> Raw data
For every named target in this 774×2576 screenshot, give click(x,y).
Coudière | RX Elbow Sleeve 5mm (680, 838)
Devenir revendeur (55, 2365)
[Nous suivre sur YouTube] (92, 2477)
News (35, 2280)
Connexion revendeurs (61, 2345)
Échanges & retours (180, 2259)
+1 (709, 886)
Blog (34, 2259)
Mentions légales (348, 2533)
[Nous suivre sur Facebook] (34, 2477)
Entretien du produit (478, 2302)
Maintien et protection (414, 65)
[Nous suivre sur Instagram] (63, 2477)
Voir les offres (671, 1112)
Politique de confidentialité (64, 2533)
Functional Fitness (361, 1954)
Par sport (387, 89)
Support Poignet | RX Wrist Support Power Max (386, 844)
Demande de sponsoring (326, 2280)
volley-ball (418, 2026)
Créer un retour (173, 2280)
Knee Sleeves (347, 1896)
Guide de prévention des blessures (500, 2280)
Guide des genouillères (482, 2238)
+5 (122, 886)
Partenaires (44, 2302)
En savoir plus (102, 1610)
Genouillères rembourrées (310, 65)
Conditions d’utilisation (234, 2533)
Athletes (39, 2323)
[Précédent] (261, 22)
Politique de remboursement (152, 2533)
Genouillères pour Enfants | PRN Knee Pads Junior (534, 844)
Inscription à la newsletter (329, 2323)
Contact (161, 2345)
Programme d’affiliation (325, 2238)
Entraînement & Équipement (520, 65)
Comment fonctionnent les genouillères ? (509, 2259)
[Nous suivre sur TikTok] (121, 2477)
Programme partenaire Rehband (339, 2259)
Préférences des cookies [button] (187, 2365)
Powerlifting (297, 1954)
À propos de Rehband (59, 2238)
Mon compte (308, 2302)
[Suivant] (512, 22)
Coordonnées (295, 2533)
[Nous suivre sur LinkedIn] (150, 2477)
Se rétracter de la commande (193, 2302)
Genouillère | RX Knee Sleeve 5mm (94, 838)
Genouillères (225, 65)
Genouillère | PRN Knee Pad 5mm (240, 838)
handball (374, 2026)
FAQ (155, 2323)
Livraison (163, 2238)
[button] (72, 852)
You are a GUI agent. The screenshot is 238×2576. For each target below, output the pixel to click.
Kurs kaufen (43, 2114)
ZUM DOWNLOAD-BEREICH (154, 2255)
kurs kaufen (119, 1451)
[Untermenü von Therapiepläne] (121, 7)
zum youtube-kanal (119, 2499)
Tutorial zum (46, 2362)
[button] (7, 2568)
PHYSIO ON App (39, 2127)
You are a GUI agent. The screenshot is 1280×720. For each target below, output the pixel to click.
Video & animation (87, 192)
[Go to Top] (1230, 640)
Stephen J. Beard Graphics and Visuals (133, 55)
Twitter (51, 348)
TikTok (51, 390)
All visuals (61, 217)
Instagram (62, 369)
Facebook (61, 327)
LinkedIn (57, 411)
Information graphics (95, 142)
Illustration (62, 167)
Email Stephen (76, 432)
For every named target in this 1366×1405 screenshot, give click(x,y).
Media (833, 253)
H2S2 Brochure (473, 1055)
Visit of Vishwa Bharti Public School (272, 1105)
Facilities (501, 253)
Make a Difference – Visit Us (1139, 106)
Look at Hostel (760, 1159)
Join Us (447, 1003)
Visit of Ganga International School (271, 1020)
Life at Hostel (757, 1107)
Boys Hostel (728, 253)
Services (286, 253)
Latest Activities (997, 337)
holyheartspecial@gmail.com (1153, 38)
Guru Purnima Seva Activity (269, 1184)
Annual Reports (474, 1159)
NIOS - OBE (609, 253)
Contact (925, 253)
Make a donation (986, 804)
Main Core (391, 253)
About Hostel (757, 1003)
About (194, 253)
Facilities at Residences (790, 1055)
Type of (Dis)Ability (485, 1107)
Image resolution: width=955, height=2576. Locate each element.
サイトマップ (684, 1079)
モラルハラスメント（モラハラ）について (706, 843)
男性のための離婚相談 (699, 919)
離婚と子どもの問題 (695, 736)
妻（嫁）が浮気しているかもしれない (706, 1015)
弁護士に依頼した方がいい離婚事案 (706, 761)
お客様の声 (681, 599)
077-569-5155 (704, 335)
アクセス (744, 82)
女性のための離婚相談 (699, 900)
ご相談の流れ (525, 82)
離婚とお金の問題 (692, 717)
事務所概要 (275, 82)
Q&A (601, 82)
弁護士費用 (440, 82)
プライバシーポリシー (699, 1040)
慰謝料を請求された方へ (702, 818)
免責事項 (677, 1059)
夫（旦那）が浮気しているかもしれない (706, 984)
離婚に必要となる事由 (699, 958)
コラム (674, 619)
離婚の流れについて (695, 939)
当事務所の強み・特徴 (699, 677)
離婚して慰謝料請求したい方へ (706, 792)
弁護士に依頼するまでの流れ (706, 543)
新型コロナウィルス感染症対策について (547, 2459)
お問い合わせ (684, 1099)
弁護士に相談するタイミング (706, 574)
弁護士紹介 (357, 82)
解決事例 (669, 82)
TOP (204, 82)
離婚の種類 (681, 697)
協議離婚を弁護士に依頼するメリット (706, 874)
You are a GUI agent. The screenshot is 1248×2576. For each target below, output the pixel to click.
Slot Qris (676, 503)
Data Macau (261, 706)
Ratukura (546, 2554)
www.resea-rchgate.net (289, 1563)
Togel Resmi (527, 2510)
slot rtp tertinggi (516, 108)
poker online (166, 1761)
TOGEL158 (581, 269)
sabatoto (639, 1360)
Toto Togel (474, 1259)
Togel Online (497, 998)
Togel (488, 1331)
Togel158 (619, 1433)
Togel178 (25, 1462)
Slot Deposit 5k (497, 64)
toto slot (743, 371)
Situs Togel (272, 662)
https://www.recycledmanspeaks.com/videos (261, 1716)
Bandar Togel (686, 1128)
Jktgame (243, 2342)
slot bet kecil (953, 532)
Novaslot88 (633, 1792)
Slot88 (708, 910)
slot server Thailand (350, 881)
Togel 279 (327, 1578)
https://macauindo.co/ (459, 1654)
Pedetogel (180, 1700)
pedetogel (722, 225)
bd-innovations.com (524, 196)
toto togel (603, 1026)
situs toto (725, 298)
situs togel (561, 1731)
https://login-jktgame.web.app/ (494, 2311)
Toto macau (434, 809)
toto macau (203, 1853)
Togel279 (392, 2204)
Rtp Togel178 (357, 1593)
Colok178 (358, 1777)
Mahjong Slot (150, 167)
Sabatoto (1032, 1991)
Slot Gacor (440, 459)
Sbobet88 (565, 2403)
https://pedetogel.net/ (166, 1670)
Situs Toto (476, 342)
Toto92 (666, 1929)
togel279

> Task item
Transcribe the data above completely and exactly.

> Result for this task
For every named target in this 774×2576 screenshot, give click(x,y).
Coudière | RX Elbow Sleeve 5mm (680, 838)
Devenir revendeur (55, 2365)
[Nous suivre sur YouTube] (92, 2477)
News (35, 2280)
Connexion revendeurs (61, 2345)
Échanges & retours (180, 2259)
+1 (709, 886)
Blog (34, 2259)
Mentions légales (348, 2533)
[Nous suivre sur Facebook] (34, 2477)
Entretien du produit (478, 2302)
Maintien et protection (414, 65)
[Nous suivre sur Instagram] (63, 2477)
Voir les offres (671, 1112)
Politique de confidentialité (64, 2533)
Functional Fitness (361, 1954)
Par sport (387, 89)
Support Poignet | RX Wrist Support Power Max (386, 844)
Demande de sponsoring (326, 2280)
volley-ball (418, 2026)
Créer un retour (173, 2280)
Knee Sleeves (347, 1896)
Guide de prévention des blessures (500, 2280)
Guide des genouillères (482, 2238)
+5 (122, 886)
Partenaires (44, 2302)
En savoir plus (102, 1610)
Genouillères rembourrées (310, 65)
Conditions d’utilisation (234, 2533)
Athletes (39, 2323)
[Précédent] (261, 22)
Politique de remboursement (152, 2533)
Genouillères pour Enfants | PRN Knee Pads Junior (534, 844)
Inscription à la newsletter (329, 2323)
Contact (161, 2345)
Programme d’affiliation (325, 2238)
Entraînement & Équipement (520, 65)
Comment fonctionnent les genouillères ? (509, 2259)
[Nous suivre sur TikTok] (121, 2477)
Programme partenaire Rehband (339, 2259)
Préférences des cookies [button] (187, 2365)
Powerlifting (297, 1954)
À propos de Rehband (59, 2238)
Mon compte (308, 2302)
[Suivant] (512, 22)
Coordonnées (295, 2533)
[Nous suivre sur LinkedIn] (150, 2477)
Se rétracter de la commande (193, 2302)
Genouillère | RX Knee Sleeve 5mm (94, 838)
Genouillères (225, 65)
Genouillère | PRN Knee Pad 5mm (240, 838)
handball (374, 2026)
FAQ (155, 2323)
Livraison (163, 2238)
[button] (72, 852)
You are a GUI agent. The screenshot is 238×2576. For each target below, output the pixel to click.
Kurs kaufen (43, 2114)
ZUM DOWNLOAD-BEREICH (154, 2255)
kurs kaufen (119, 1451)
[Untermenü von Therapiepläne] (121, 7)
zum youtube-kanal (119, 2499)
Tutorial zum (46, 2362)
[button] (7, 2568)
PHYSIO ON App (39, 2127)
You are a GUI agent. The screenshot is 1280×720. For each target below, output the pixel to click.
Video & animation (87, 192)
[Go to Top] (1230, 640)
Stephen J. Beard Graphics and Visuals (133, 55)
Twitter (51, 348)
TikTok (51, 390)
All visuals (61, 217)
Instagram (62, 369)
Facebook (61, 327)
LinkedIn (57, 411)
Information graphics (95, 142)
Illustration (62, 167)
Email Stephen (76, 432)
For every named target in this 1366×1405 screenshot, give click(x,y).
Media (833, 253)
H2S2 Brochure (473, 1055)
Visit of Vishwa Bharti Public School (272, 1105)
Facilities (501, 253)
Make a Difference – Visit Us (1139, 106)
Look at Hostel (760, 1159)
Join Us (447, 1003)
Visit of Ganga International School (271, 1020)
Life at Hostel (757, 1107)
Boys Hostel (728, 253)
Services (286, 253)
Latest Activities (997, 337)
holyheartspecial@gmail.com (1153, 38)
Guru Purnima Seva Activity (269, 1184)
Annual Reports (474, 1159)
NIOS - OBE (609, 253)
Contact (925, 253)
Make a donation (986, 804)
Main Core (391, 253)
About Hostel (757, 1003)
About (194, 253)
Facilities at Residences (790, 1055)
Type of (Dis)Ability (485, 1107)
Image resolution: width=955, height=2576. Locate each element.
サイトマップ (684, 1079)
モラルハラスメント（モラハラ）について (706, 843)
男性のための離婚相談 (699, 919)
離婚と子どもの問題 (695, 736)
妻（嫁）が浮気しているかもしれない (706, 1015)
弁護士に依頼した方がいい離婚事案 (706, 761)
お客様の声 (681, 599)
077-569-5155 (704, 335)
アクセス (744, 82)
女性のための離婚相談 (699, 900)
ご相談の流れ (525, 82)
離婚とお金の問題 (692, 717)
事務所概要 (275, 82)
Q&A (601, 82)
弁護士費用 (440, 82)
プライバシーポリシー (699, 1040)
慰謝料を請求された方へ (702, 818)
免責事項 (677, 1059)
夫（旦那）が浮気しているかもしれない (706, 984)
離婚に必要となる事由 (699, 958)
コラム (674, 619)
離婚の流れについて (695, 939)
当事務所の強み・特徴 (699, 677)
離婚して慰謝料請求したい方へ (706, 792)
弁護士に依頼するまでの流れ (706, 543)
新型コロナウィルス感染症対策について (547, 2459)
お問い合わせ (684, 1099)
弁護士に相談するタイミング (706, 574)
弁護士紹介 (357, 82)
解決事例 (669, 82)
TOP (204, 82)
離婚の種類 (681, 697)
協議離婚を弁護士に依頼するメリット (706, 874)
You are a GUI agent. The screenshot is 1248×2576. For each target below, output the pixel to click.
Slot Qris (676, 503)
Data Macau (261, 706)
Ratukura (546, 2554)
www.resea-rchgate.net (289, 1563)
Togel Resmi (527, 2510)
slot rtp tertinggi (516, 108)
poker online (166, 1761)
TOGEL158 (581, 269)
sabatoto (639, 1360)
Toto Togel (474, 1259)
Togel Online (497, 998)
Togel (488, 1331)
Togel158 (619, 1433)
Togel178 (25, 1462)
Slot Deposit 5k (497, 64)
toto slot (743, 371)
Situs Togel (272, 662)
https://www.recycledmanspeaks.com/videos (261, 1716)
Bandar Togel (686, 1128)
Jktgame (243, 2342)
slot bet kecil (953, 532)
Novaslot88 (633, 1792)
Slot88 (708, 910)
slot server Thailand (350, 881)
Togel 279 (327, 1578)
https://macauindo.co/ (459, 1654)
Pedetogel (180, 1700)
pedetogel (722, 225)
bd-innovations.com (524, 196)
toto togel (603, 1026)
situs toto (725, 298)
situs togel (561, 1731)
https://login-jktgame.web.app/ (494, 2311)
Toto macau (434, 809)
toto macau (203, 1853)
Togel279 (392, 2204)
Rtp Togel178 (357, 1593)
Colok178 (358, 1777)
Mahjong Slot (150, 167)
Sabatoto (1032, 1991)
Slot Gacor (440, 459)
Sbobet88 (565, 2403)
https://pedetogel.net/ (166, 1670)
Situs Toto (476, 342)
Toto92 (666, 1929)
togel279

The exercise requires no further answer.